10・トラバでボケましょう2008夏秋 ormoa(ばれたら妻に殺されるblog。)
 私、これ好きです。意外なオチという意味では一番意外だったかも。ラストの二行がまったく想像の埒外の着地点で気持ちよく裏切られました。意外な着地は内容だけではなく主人公も、でしたね。
 笑えるだけではなくそこはかとなく幸せな気持ちになれるところがなんかよかったです。


9・おもいでがいっぱい miniusagi52(明日 晴れるといいな)
>別れるとか面倒くさいし。
 日記のようにさりげなく始まった冒頭、デートに向かいながらの主人公のモノローグ。これが主人公の性格を表す伏線になっていてテクニシャンです。 
 異次元への入り口であるところの穴にまず主人公が昔飼っていたカメが出現するのはエンデの「モモ」を彷彿とさせて象徴的な感じがしました。次々に現れる主人公の思い出の品、このままラベンダーの香り的ノスタルジーへと思いきや、主人公をいともたやすく奈落の底に突き落としてしまいました。かわいい顔をしてさらりと残酷。萌え。
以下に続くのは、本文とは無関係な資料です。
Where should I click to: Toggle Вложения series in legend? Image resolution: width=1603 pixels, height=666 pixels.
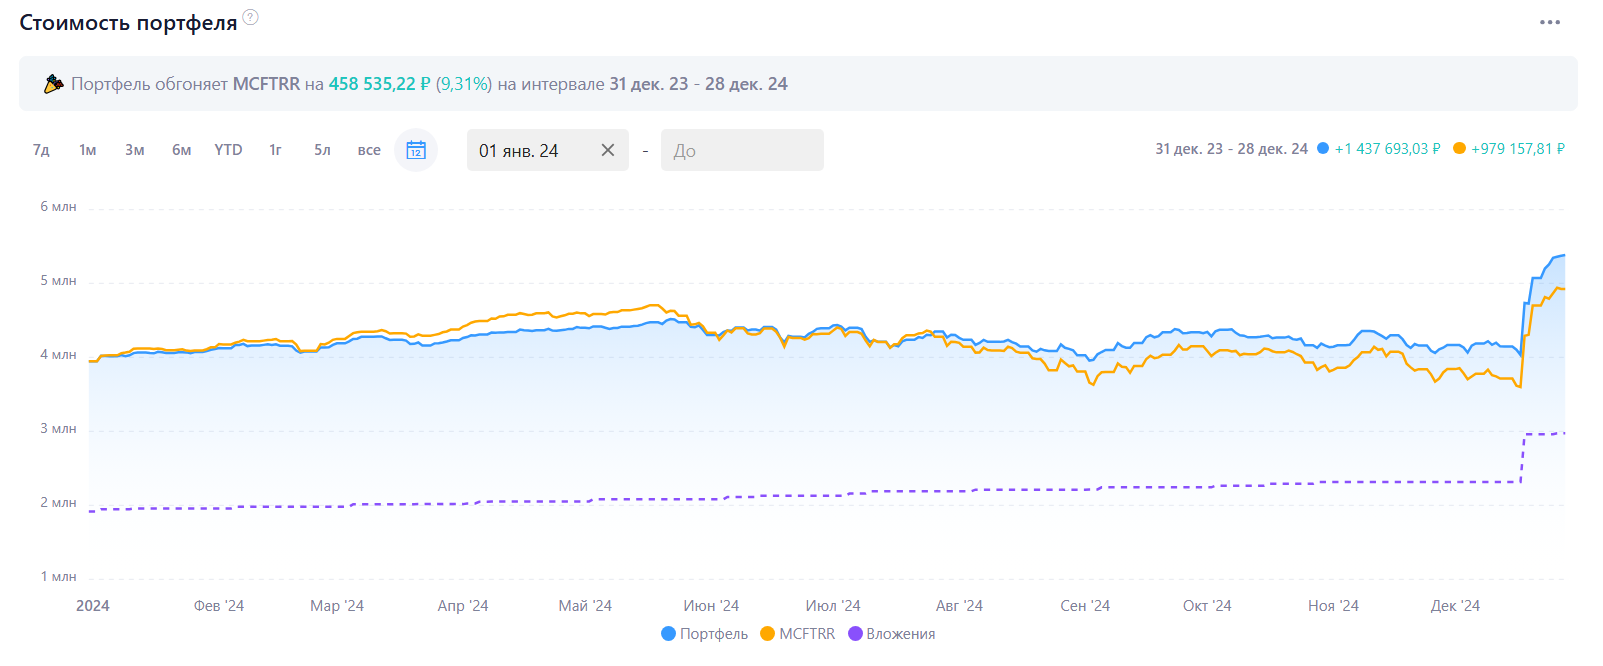(x=892, y=634)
8・Norwegian Stump (ノルウエーの切り株) bucmacoto(北の夢想科学小説)
>ばかせとは・・・解説無用であろう。 博士や大臣が偉い人ならばその正反対のおろか者だ。
 解説必要だろう。一行おきに絶妙に突っ込ませてくれる旺盛なサービス精神。導入部から心わしづかみにされました。よろしく、ばかせ!
 見事なレトリックで流暢に語られる物語世界。
>株は切り株を残して尊敬は霧散してゆくのだった。
 このあたりではお見事! と膝を打ちたくなりました。
 切り株にちょこなんと座る老人とその上空にぽっかり空いた穴。味わい深い一幅の絵のようで、テンプレ後の小難しいロジックや画像ネタは別なネタと割り切ったほうがよかったかな〜、と。アイデアがいっぱいあるのもそれぞれが捨てがたいのも(おもしろいです、それぞれ)わかるのですが、本編の余韻を断ち切ってしまうようでもったいない感じがしました。


7・ colortail(よかった探し。)
 まず本文では穴のことはいっさい語られていないし一読したときにはどこに穴があるのかがわからないと思います。次に注意深く読み返してその穴がどこにあるのか腑に落ちたとき、その風景とのどかな言い回しとが鮮烈な落差になって胸に迫ります。
 その落差はこの現象が明るく広々としたアメリカの農場のど真ん中に出現した違和感をも表しているようです。そして全編が美しく短い詩のようでもあります。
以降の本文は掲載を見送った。